Filipe Branquinho, "Procurador da república" (Generalstaatsanwalt) aus der Lipiko-Serie, 2018.

58. La Biennale di Venezia: Pavillon von Mosambik

Die Vergangenheit, die Gegenwart und das Dazwischen

Der 2015 auf der 56. Biennale von Venedig erstmals präsentierte Nationalpavillon von Mosambik findet seine Heimat für die 58. Internationale Kunstausstellung wieder.

Der Nationalpavillon von Mosambik wird von Hon in Auftrag gegeben. Silva Armando Dunduru, Minister für Kultur und Tourismus der Republik Mosambik, und ernannter Kommissar Domingos do Rosário Artur, Ständiger Sekretär des Ministeriums für Kultur und Tourismus der Republik Mosambik, wird vom Africa Legal Network, Abu Dhabi, unterstützt und gesponsert Wertpapiere und Akka-Projekt.

Gonçalo Mabunda, It's Shining, 2017. Mit freundlicher Genehmigung des Künstlers.Gonçalo Mabunda, Es scheint, 2017. Mit freundlicher Genehmigung des Künstlers.

‘The Past, The Present and The in Between’, curated by Lidija Kostic Khachatourian, aims to show through a contemporary approach the troubled past of the nation of Mozambique and its consequences in today’s society.

Interpretiert von den drei repräsentativsten zeitgenössischen Künstlern des Landes, Gonçalo Mabunda, Mauro Pinto und Filipe Branquinho, die jeweils während eines der blutigsten Bürgerkriege des letzten Jahrhunderts im postkolonialen Mosambik aufgewachsen sind. Dieses unglückliche historische Ereignis dauerte von 1977 bis 1992 und wird von den Künstlern durch verschiedene Praktiken, Stile und Ergebnisse interpretiert.

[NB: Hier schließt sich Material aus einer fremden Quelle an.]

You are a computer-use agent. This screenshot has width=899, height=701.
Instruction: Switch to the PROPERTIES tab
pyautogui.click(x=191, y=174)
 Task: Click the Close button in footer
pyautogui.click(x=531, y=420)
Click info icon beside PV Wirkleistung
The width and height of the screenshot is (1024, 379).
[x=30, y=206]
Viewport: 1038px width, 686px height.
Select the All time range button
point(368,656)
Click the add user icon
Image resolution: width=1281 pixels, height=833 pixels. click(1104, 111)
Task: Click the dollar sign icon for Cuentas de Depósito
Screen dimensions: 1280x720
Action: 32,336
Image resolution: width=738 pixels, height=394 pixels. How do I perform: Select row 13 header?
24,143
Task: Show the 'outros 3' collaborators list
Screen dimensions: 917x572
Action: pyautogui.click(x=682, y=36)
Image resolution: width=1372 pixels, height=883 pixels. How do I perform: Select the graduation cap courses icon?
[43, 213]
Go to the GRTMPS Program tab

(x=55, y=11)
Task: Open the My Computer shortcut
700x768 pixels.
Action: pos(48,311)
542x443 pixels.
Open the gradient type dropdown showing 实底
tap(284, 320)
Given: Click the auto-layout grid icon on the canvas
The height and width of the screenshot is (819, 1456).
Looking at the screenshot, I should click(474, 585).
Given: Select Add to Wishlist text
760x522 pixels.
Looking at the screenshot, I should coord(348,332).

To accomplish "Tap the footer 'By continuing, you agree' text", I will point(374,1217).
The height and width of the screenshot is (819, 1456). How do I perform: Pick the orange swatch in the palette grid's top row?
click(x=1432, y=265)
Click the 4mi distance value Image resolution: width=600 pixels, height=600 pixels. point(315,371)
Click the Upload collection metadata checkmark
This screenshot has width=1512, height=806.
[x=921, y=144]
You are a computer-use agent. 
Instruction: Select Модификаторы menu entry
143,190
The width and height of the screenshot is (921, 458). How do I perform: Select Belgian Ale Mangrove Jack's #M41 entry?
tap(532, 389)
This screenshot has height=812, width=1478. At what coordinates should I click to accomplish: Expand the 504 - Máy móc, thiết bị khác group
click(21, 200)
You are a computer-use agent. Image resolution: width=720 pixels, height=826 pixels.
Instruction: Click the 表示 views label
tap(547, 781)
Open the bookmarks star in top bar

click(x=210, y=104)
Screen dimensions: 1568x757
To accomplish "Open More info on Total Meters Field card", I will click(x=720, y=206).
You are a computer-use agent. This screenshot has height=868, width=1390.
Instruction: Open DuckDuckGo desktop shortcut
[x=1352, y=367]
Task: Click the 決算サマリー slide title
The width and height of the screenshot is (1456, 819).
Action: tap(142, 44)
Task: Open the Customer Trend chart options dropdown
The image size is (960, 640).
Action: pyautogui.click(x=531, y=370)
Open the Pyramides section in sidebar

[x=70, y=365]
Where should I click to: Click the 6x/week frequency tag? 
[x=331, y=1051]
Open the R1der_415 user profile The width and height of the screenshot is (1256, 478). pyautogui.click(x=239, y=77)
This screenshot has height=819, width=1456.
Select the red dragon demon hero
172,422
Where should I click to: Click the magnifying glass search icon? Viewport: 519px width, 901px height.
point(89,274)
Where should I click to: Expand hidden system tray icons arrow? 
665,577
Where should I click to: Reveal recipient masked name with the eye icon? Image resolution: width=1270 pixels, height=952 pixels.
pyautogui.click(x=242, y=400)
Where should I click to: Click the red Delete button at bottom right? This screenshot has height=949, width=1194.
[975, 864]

Mit ihrer Kunst untersuchen sie den sozioökonomischen Zustand ihres Landes, analysieren die Vergangenheit und hinterfragen die Gegenwart für eine bessere Zukunft, wobei sie in diese Ausstellung eine Reflexion über Gewalt, Korruption und soziale Ungerechtigkeit einbringen. Im Vergleich zu anderen afrikanischen Ländern erlangte die Mosambikanische Republik erst 1975, nach zehn Jahren Aufstand gegen die Portugiesen, die Unabhängigkeit, auf die rasch ein 16-jähriger Bürgerkrieg folgte.

Filipe Branquinho, "Procurador da república" (Generalstaatsanwalt) aus der Lipiko-Serie, 2018.Filipe Branquinho, ‘Procurador da república’ (Attorney general) from Lipiko series, 2018. Courtesy of the artist & Magnin-A.

In dieser Zeit war die künstlerische Produktion stark von der politischen Situation des Staates beeinflusst und an die Schaffung einer nationalen Identität gebunden.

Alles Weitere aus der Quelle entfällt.